Updated: Dec 10, 2019


In Canada, where I live, today is Remembrance Day. It commemorates those who died in armed conflicts. While we pay particular attention to the world wars, we also acknowledge the other armed conflicts with which Canada has been involved, and our troops involved in peacekeeping missions.

So, what books are appropriate for a day like this, a day of solemnity?

Here are a few that I feel help us remember exactly what it is that we are, well, remembering.

Is there another epitome of wartime literature? The classic follows a young man who enlists in the German army in WWI. The youthful determination of being a soldier contrasts immediately with the brutal realities of war.

Hemingway's semi-autobiographical novel recreates the fear and intensity of his young experiences in WWI.

“If people bring so much courage to this world the world has to kill them to break them, so of course it kills them. The world breaks every one and afterward many are strong at the broken places. But those that will not break it kills. It kills the very good and the very gentle and the very brave impartially. If you are none of these you can be sure it will kill you too but there will be no special hurry.”

This is a heartbreaking Canadian classic, following young Robert Ross, a nineteen-year-old surrounded by the nightmarish brutality of trench warfare in WWI.

“I doubt we will ever be forgiven. All I hope is – they'll remember we were human beings.”

One of the best-titled books I've read, this warm celebration of writing takes a writer to a small, German-occupied island after WWII. The war itself is the setting for the story, not the focus, but the unique perspective on the German occupation is an interesting backdrop for this epistolary novel.

The first story I knew of war was Anne Frank's diary kept while she and her family were in hiding during WWII. Both tragic and uplifting, if you have not yet read this classic, you need to. Now.
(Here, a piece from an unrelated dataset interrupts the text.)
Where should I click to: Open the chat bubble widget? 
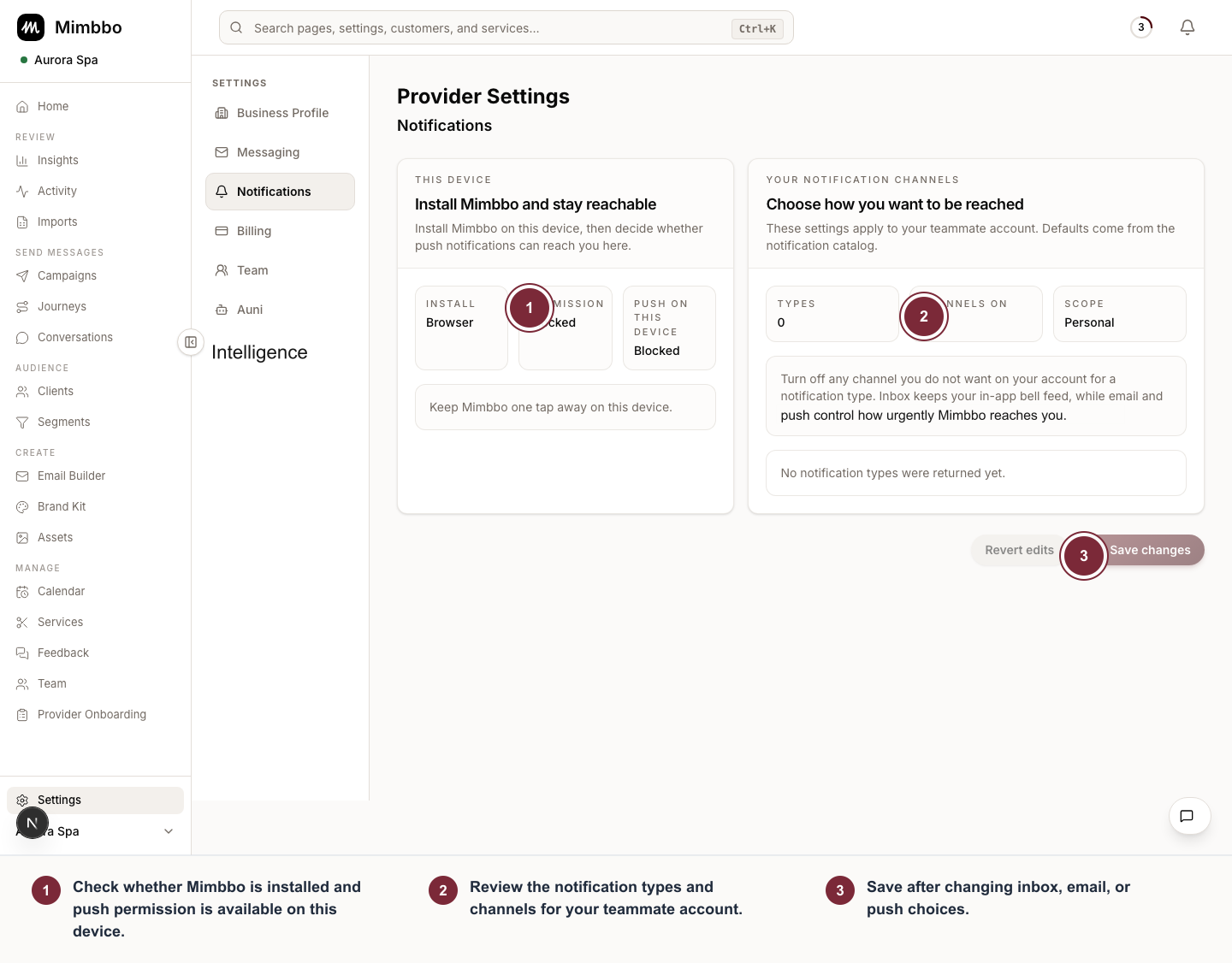[x=1189, y=816]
I teach Elie Wiesel's famous memoir to my grade 12 students every year, and it is always a profound experience. Wiesel describes his experiences during WWII, from the ghetto to the train to the Nazi concentration camps. He struggles with life and death and faith and man's inhumanity and cruelty.
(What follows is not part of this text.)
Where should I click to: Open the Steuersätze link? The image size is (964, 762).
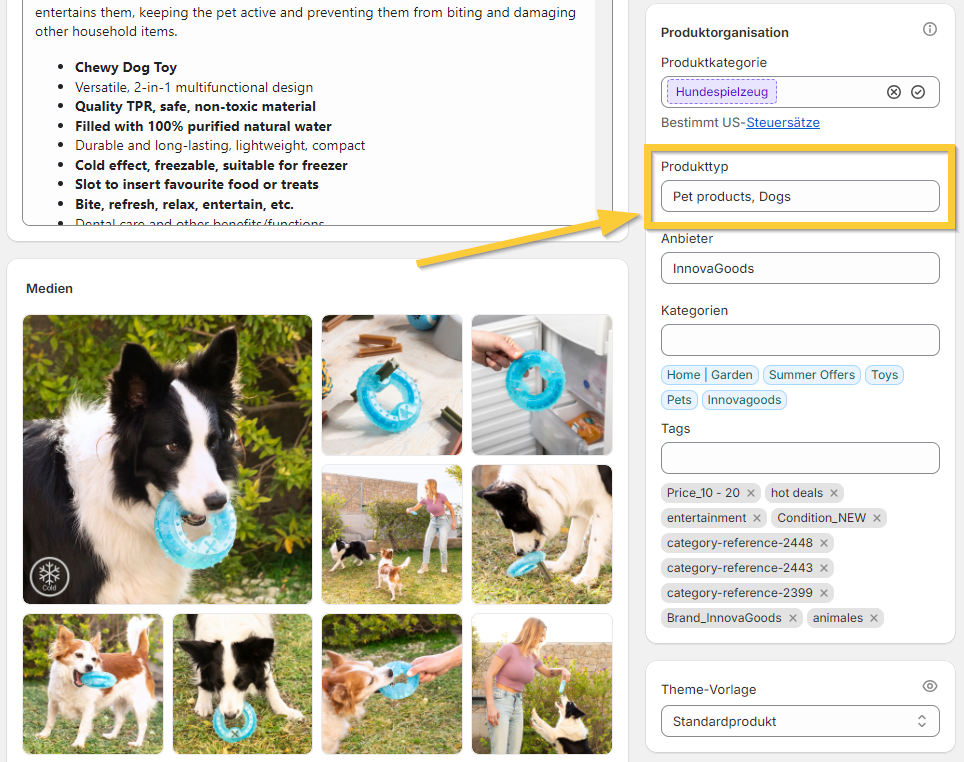(782, 122)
I read this when it first came out and I knew nothing about it. Wow. Told from a child's perspective, this "fable" distills the Holocaust into a world that a young Nazi boy cannot understand. There is a fence, a friendship, and a pair of striped pajamas.

“What exactly was the difference? He wondered to himself. And who decided which people wore the striped pajamas and which people wore the uniforms?”

One of my favourite books, one of the ones that made me bawl my eyes out (every single time I've read it!), The Book Thief is beautiful and haunting, a tale of the power of words through an unusual, yet poignant, narrator.

"It’s just a small story really, about among other things: a girl, some words, an accordionist, some fanatical Germans, a Jewish fist-fighter, and quite a lot of thievery. . . "

I teach it to my grade 12 students, and while it doesn't have a profound effect on all of them, I know it's moved quite a few of them. Hurt them. Torn out their hearts and stomped on them.

Books about war make us think, make us feel, make us remember. They should make us uncomfortable. They should hurt a little, but remind us of the humanity involved - not just statistics, but real stories.

What are some books that you think are effective representations of war? What books help us remember?

No Remembrance Day would be complete in Canada without a recitation of In Flanders' Fields, by Lieutenant Colonel John McCrae.

In Flanders fields the poppies blow Between the crosses, row on row, That mark our place: and in the sky The larks still bravely singing fly Scarce heard amid the guns below.

We are the dead: Short days ago, We lived, felt dawn, saw sunset glow, Loved and were loved: and now we lie In Flanders fields!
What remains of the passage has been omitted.